Common statements of marine scientists, working with optical image data, currently refer to “drowning in” or being “overrun by” huge amounts of new data coming in. This calls for automated methods from computer vision and pattern recognition to guide and support the manual evaluation of those big data vaults (MacLeod and Culverhouse, 2010). While first automated approaches have already been developed for object detection, classification or habitat mapping (Purser et al., 2009; Williams et al., 2010; Lüdtke et al., 2012; Schoening et al., 2012a), some putatively smaller challenges have been overseen or bypassed. One good example for this is the computational detection of laser points (LPs) which are a common and highly recommendable method to determine the pixel-to-centimeter ratio in underwater imaging. The relative positions of the LPs within each image, combined with the knowledge about the technical setup that projects the LPs, allow quantification of the imaged objects and the area covered. This could be the biomass size of occurring biota in habitat studies (Bergmann et al., 2011) or the amount of marine mineral resources in exploration (Schoening et al., 2012b).
Depending on the technological requirements of the deployed camera rig [Ocean Floor Observation System (OFOS), Remotely Operated Vehicle, Autonomous Underwater Vehicle, crawler, lander] there are a multitude of spatial LP layouts currently in action. Some spatial layouts consist of only two LPs, which does not allow to compute the orientation of the seafloor in relation to the rig. More common are spatial layouts with three LPs that provide basic viewing angle information (assuming the seafloor is flat). A method to design an LP layout and to derive scale information has been published in Pilgrim et al. (2000).
Apart form the geometrical differences, there are also differences regarding the LP color. Because of the physical properties of the laser, the water and the seafloor, as well as the altitude of the camera rig, the color values that are recorded at the LP positions do show considerable variation inside one image transect. Although the LPs may be practically invisible to humans, e.g., when the altitude is too high they can still be visible to automated LP detectors that analyse or modify the color spectrum of an image.

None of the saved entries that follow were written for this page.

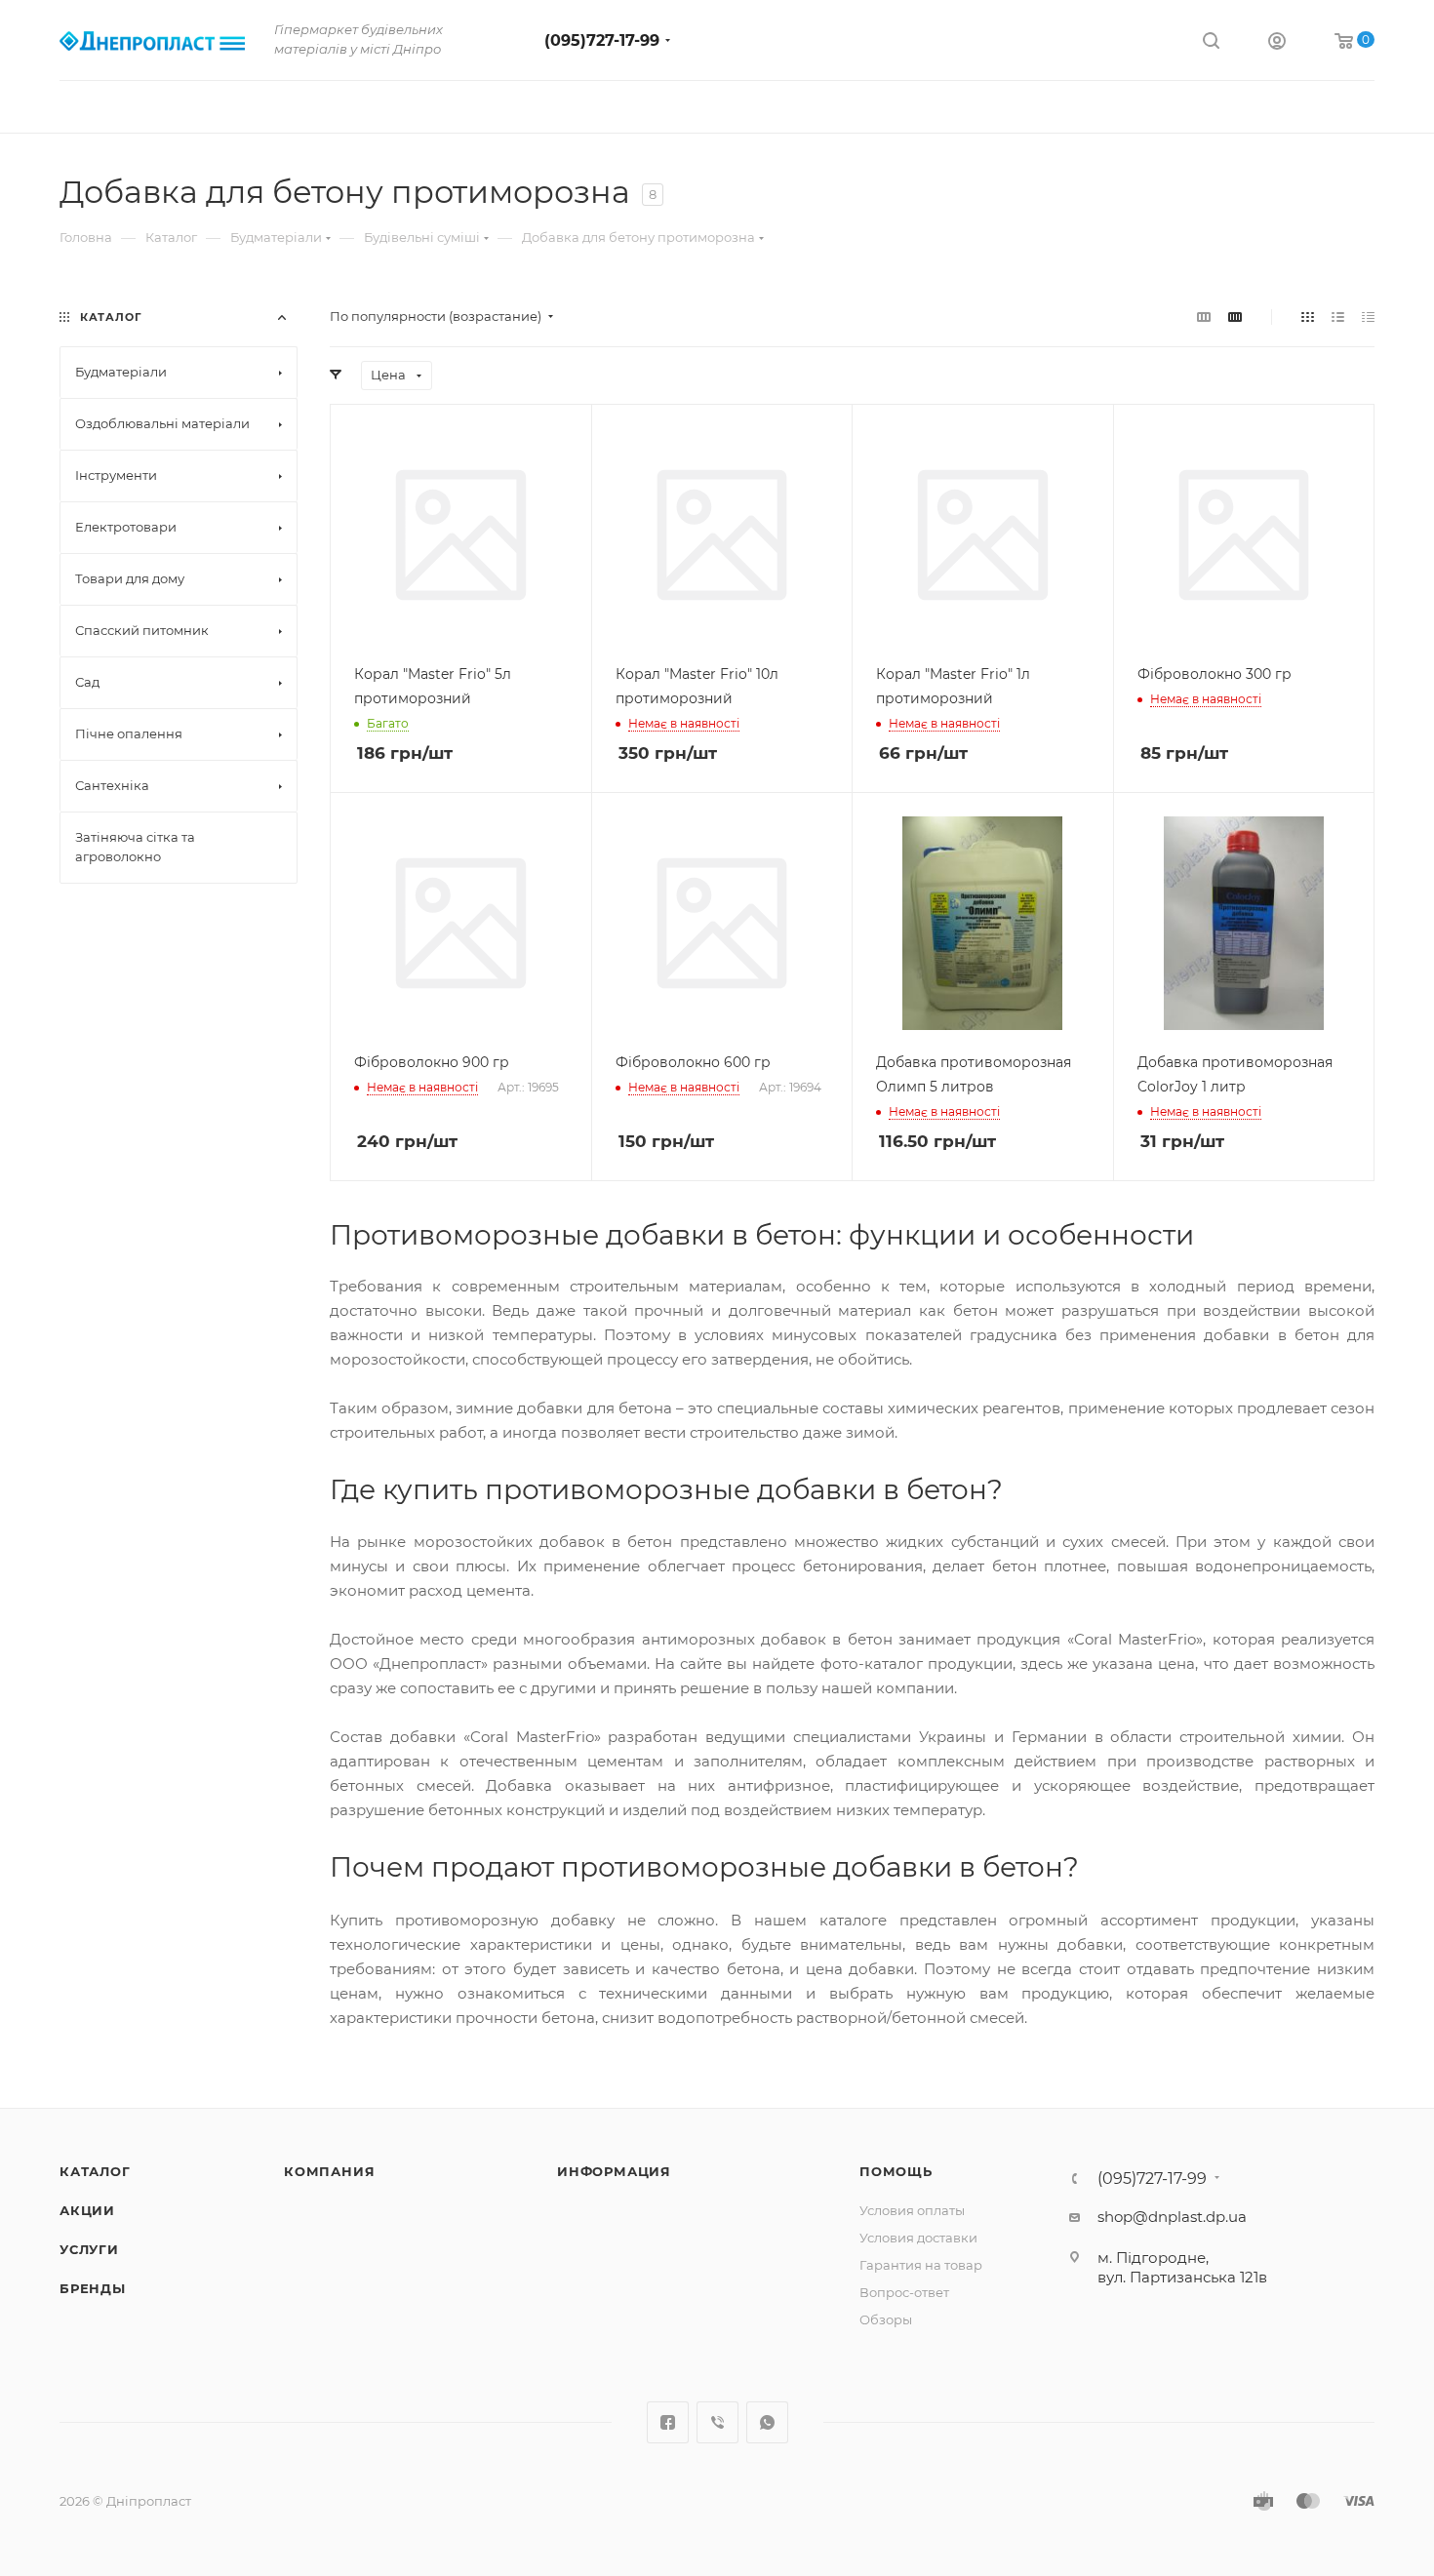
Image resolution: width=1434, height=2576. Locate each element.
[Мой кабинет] (1277, 43)
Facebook (668, 2422)
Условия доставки (918, 2237)
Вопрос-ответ (904, 2292)
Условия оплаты (912, 2210)
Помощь (896, 2171)
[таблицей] (1368, 316)
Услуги (89, 2249)
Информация (614, 2171)
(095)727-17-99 (601, 40)
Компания (329, 2171)
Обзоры (885, 2319)
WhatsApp (767, 2422)
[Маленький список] (1203, 316)
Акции (87, 2210)
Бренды (93, 2288)
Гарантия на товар (920, 2265)
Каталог (95, 2171)
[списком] (1338, 316)
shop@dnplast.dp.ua (1172, 2216)
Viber (717, 2422)
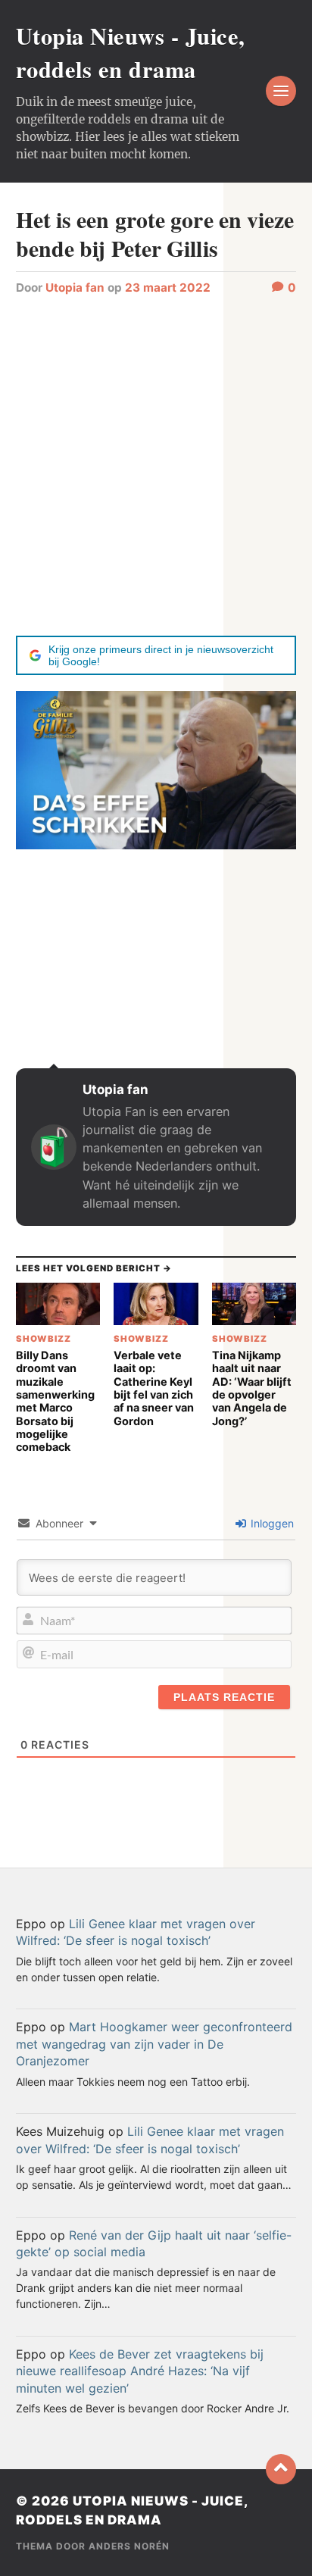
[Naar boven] (281, 2469)
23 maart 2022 (168, 287)
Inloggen (271, 1523)
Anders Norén (129, 2546)
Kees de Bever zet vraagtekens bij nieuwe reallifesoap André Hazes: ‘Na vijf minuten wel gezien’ (140, 2371)
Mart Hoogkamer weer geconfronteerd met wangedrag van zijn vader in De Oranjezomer (154, 2043)
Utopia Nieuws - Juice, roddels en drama (130, 52)
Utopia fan (75, 287)
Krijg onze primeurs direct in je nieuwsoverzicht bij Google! (160, 655)
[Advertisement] (156, 464)
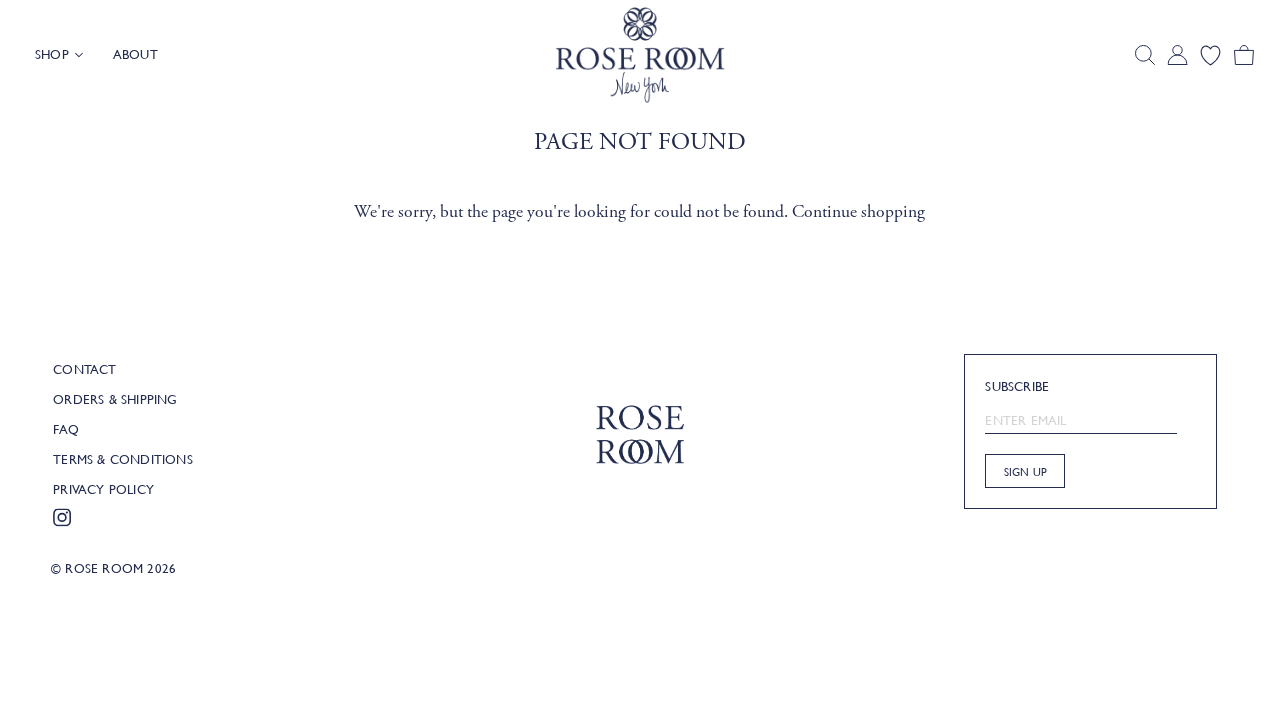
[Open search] (1145, 55)
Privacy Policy (103, 489)
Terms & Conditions (123, 459)
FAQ (66, 429)
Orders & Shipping (115, 399)
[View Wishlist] (1210, 55)
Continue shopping (858, 212)
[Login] (1177, 55)
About (135, 54)
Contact (84, 369)
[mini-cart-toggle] (1244, 55)
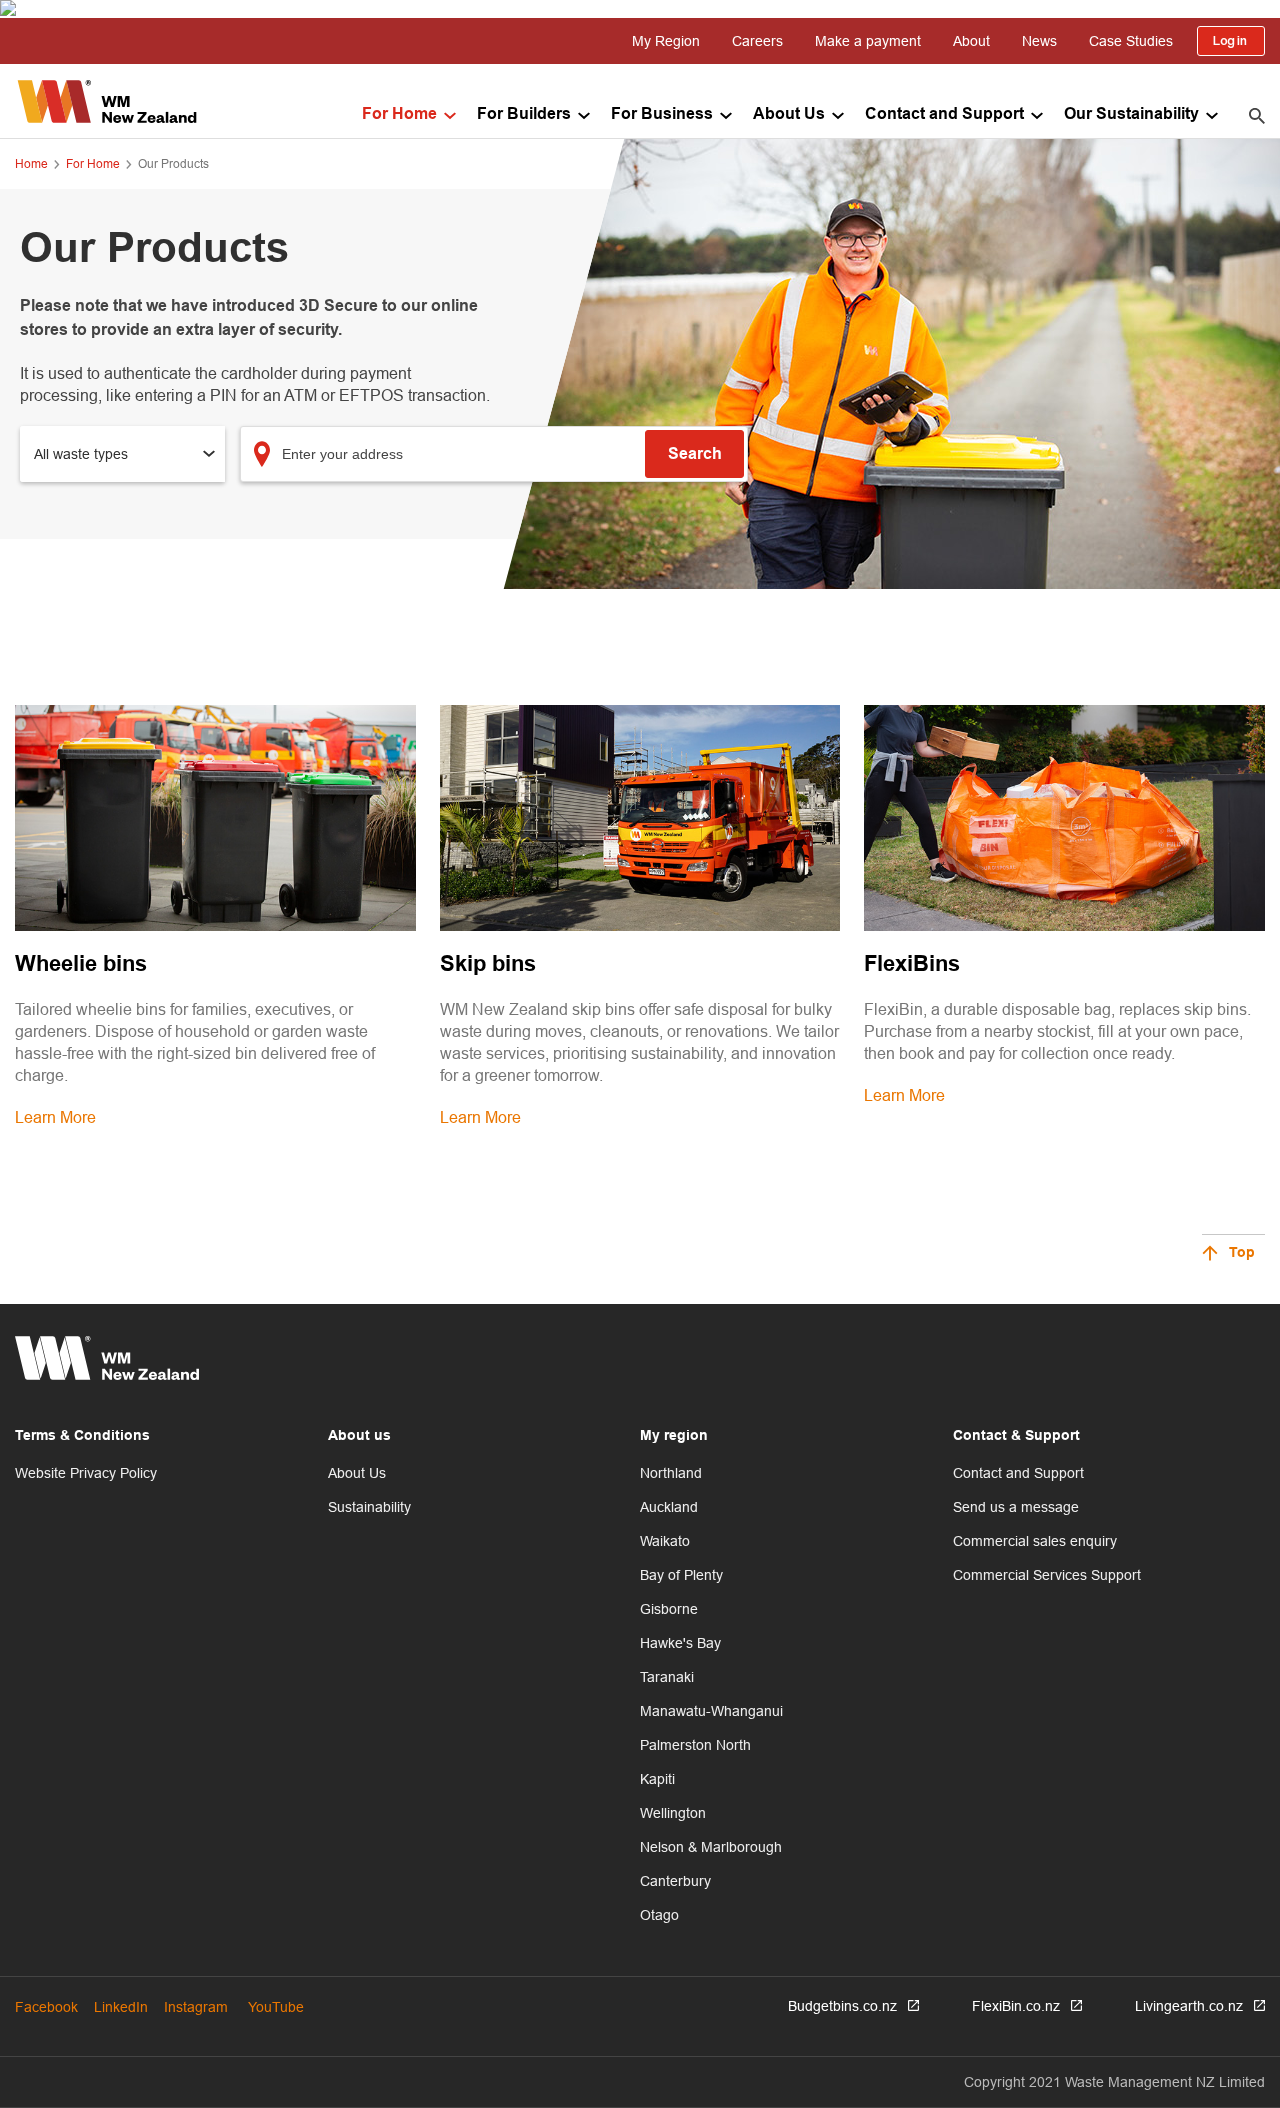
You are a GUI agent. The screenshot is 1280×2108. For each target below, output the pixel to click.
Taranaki (667, 1677)
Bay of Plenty (681, 1575)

A common approach to gather the LP positions is the incorporation of human experts to manually annotate the occurring LPs in each image so those can be read out for a pixel-to-centimeter ratio computation (Pilgrim et al., 2000). This is a time-consuming effort and thinking of the ever-increasing data amounts thus calls for an automated solution. Because of the varying spatial layout of the LPs (between transects) and the varying color (within/between transects), software-based detection of the LPs is a non-trivial task and needs to be hand-tuned by an image-processing expert for each novel setting. Furthermore, a subset of images has to be annotated for LPs by an expert user anyway, so these can be employed as a reference (or gold standard) for the software output. During experiments, even this proved to be a defective task, as LPs are usually small (about 20 pixels in size) and are thus difficult to see/annotate. A manual misplacement of the annotation marker of just a few pixels can lead to the inclusion of background pixel information so the data-driven estimation of the LPs average color is spoiled.
Here, we present the DELPHI system (“DEtection of Laser Points in Huge image collection using Iterative learning”) for LP detection in image transects. DELPHI incorporates the before mentioned manual (and thus error-prone) annotations, made for a small subset of the images, and automatically finds the most trustworthy annotations. From these annotations, DELPHI learns the spatial layout as well as the color features of the LPs. It operates on the marine image and annotation database of BIIGLE (Ontrup et al., 2009) and is also implemented as a web application so that everyone (who has access to BIIGLE) can use it, when connected to the internet and its applicability regarding two different spatial layouts is shown by classifier statistics in the Section 5.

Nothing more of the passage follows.